The Data Protection and Access to Medical Records Acts give patients right of access to their medical notes. If, whenever writing notes, you remember that the patient may in the future read exactly what you have written, then ill-advised, judgemental or rude comments are likely to be avoided. Follow the basic general rules listed below:
Layout
Follow a standard outline:
Presenting complaint
Indicate from whom the history has been obtained (eg the patient themselves, a relative, or ambulance personnel). Avoid attributing events to certain individuals (eg patient was struck by ‘Joe Bloggs’).
Previous relevant history
Especially note recent A&E attendances. Include family and social history. For example, an elderly woman with a Colles’ fracture of her dominant hand may be able to manage at home with routine follow-up provided she is normally in good health and has good family or other support. If, however, she lives alone in precarious social conditions without such support, then admission on ‘social grounds’ may be required.
Current medications
Remember to ask about non-prescribed drugs (including recreational, herbal and homeopathic). Some women may not volunteer the OCP as a ‘medication’ unless specifically asked. Enquire about allergies to medications, and document the nature of this reaction.
Examination findings
As well as +ve features, document relevant -ve findings (eg the absence of neck stiffness in a patient with headache and pyrexia). Always document the side of the patient which has been injured. For upper limb injuries note whether the patient is right or left-handed. Document if a patient is abusive or aggressive, but avoid non-medical, judgemental terms, (eg ‘drunk’). Use ‘left’ and ‘right’, not ‘L’ and ‘R’.
Investigation findings
Record clearly.
Working diagnosis
For patients who are being admitted, this may be adifferential diagnostic list.
P.3
Treatment given
Document drug(s), dose, time and route of administration (see current BNF for guidance). Include medications given as part of treatment in A&E, as well as therapy to be continued (eg course of antibiotics). Note the number and type of sutures/staples used for wound closure (eg ‘5 × 6/0 nylon sutures’).

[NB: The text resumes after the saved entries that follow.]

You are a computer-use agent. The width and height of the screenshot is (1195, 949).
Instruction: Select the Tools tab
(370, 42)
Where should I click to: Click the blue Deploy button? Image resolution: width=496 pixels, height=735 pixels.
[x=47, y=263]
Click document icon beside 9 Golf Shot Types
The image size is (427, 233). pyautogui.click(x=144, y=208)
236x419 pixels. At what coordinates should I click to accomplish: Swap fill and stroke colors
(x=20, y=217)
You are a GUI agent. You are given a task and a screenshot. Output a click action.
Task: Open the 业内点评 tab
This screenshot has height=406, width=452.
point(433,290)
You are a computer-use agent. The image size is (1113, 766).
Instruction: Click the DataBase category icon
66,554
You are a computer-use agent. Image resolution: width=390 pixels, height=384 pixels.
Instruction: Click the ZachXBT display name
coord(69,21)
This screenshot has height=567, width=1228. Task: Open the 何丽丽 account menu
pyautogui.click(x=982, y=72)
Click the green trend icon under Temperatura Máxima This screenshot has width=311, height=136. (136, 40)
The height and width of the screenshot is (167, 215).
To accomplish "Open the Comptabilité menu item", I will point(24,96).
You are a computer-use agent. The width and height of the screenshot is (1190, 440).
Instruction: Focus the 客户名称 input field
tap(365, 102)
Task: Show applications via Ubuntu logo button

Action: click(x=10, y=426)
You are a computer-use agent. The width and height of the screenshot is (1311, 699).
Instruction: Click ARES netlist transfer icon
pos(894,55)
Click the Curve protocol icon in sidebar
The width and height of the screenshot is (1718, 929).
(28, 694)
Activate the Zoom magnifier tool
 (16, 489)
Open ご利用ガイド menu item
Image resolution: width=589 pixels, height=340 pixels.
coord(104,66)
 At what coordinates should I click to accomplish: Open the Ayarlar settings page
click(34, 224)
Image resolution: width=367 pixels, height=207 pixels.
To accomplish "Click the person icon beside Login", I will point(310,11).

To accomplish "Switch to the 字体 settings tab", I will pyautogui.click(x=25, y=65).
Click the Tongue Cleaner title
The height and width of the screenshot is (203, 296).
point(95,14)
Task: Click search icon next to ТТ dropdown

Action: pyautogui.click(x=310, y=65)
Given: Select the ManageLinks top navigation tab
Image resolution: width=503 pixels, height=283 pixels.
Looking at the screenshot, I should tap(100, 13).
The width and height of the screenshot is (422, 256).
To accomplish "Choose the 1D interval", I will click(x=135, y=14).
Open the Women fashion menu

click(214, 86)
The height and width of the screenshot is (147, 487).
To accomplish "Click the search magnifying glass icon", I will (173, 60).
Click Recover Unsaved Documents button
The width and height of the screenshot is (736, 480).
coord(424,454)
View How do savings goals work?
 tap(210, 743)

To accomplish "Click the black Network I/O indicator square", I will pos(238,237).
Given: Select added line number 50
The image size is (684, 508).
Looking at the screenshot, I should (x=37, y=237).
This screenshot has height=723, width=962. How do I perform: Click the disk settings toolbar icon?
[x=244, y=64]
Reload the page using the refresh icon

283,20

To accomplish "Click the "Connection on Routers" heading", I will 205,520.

Document if the patient and/or relative is given pre-printed instructions (eg ‘POP care’). Indicate when/if the patient requires to be reviewed by GP (eg ‘see GP in 5 days for wound check and suture removal’), or other arrangement (eg ‘return if symptoms worsen’).
Basic rules
Always write legibly in ball point pen, preferably in black ink, which photocopies better than pale blue.
Always date and time the notes.
Sign your notes and print your name and status below.
Make your notes concise and to the point.
Use simple line drawings or pre-printed sheets for wound/injury descriptions.
Avoid idiosyncratic abbreviations.
Never make rude or judgemental comments.
Always document the name, grade and specialty of any doctor from whom you have received advice.
When referring or handing a patient over, always document the time of referral/handover, together with the name, grade and specialty of the receiving doctor.
Keep the GP informed with a written letter (p8), even if the patient is admitted. Most A&E departments have systems (usually computerized) which generate letters to GPs.